##### Task data

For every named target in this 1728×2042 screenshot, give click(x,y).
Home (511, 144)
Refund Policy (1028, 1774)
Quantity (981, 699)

##########
##### Task data

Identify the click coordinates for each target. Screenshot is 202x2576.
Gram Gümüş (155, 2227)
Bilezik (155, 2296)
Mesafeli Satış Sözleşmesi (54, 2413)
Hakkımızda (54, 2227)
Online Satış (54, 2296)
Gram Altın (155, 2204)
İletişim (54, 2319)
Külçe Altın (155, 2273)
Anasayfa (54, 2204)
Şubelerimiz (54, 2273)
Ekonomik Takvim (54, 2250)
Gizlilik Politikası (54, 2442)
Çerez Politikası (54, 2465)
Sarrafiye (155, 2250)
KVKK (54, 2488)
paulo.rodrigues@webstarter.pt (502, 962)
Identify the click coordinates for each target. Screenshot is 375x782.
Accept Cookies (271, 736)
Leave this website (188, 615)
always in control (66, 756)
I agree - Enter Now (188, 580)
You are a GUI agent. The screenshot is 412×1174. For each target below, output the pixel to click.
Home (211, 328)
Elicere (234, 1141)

##########

▸ **Aim of the task**: Copy out the range of lines above starting at the line with "For every named" and ending at the line with "Quantity (981, 699)", exactly and including both.

▸ **Exercise output**:
For every named target in this 1728×2042 screenshot, give click(x,y).
Home (511, 144)
Refund Policy (1028, 1774)
Quantity (981, 699)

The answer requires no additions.